Celui-ci lui répondit enfin, non d’un air hautain, pédant, comme l’appréhendait Aliocha la veille encore, mais d’un ton modeste, discret, excluant toute arrière-pensée.

« Je pars du principe que cette confusion des éléments essentiels de l’Église et de l’État, pris séparément, durera sans doute toujours, bien qu’elle soit impossible et qu’on ne puisse jamais l’amener à un état non seulement normal, mais tant soit peu conciliable, car elle repose sur un mensonge. Un compromis entre l’Église et l’État, dans des questions telles que celles de la justice, par exemple, est, à mon avis, absolument impossible. L’ecclésiastique auquel je réplique soutient que l’Église occupe dans l’État une place précise et définie.
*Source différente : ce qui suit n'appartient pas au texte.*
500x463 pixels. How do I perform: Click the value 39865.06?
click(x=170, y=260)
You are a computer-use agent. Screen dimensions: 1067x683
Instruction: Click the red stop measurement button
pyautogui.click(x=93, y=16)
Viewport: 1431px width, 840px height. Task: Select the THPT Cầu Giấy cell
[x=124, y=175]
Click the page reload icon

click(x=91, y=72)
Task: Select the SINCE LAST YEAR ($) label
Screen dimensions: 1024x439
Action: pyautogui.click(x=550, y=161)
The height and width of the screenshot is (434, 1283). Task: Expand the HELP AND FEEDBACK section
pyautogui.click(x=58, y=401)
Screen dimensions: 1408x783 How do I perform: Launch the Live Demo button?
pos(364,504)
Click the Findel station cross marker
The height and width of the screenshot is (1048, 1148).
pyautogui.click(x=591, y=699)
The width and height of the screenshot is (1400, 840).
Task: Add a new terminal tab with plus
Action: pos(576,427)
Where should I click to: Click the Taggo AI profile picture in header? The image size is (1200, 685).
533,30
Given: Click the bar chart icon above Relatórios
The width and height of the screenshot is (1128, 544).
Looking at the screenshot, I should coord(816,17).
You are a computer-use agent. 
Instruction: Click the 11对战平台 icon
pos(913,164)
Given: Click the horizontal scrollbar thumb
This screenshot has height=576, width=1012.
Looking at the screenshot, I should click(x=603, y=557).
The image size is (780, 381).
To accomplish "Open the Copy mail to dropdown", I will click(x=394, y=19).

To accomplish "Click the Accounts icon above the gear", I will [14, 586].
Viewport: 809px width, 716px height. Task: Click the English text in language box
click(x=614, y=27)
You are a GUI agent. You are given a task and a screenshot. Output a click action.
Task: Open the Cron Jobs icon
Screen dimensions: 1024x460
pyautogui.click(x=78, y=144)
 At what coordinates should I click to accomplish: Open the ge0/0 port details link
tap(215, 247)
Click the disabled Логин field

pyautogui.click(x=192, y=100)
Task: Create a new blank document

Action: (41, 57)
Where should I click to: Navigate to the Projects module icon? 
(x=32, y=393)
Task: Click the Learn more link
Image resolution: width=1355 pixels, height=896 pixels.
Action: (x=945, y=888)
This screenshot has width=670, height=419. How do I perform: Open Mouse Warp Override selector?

Je lui objecte que l’Église, au contraire, loin d’occuper seulement un coin dans l’État, doit absorber l’État entier, et que si cela est actuellement impossible, ce devrait être, par définition, le but direct et principal de tout le développement ultérieur de la société chrétienne.

— Parfaitement juste, déclara d’une voix ferme et nerveuse le Père Païsius, religieux taciturne et érudit.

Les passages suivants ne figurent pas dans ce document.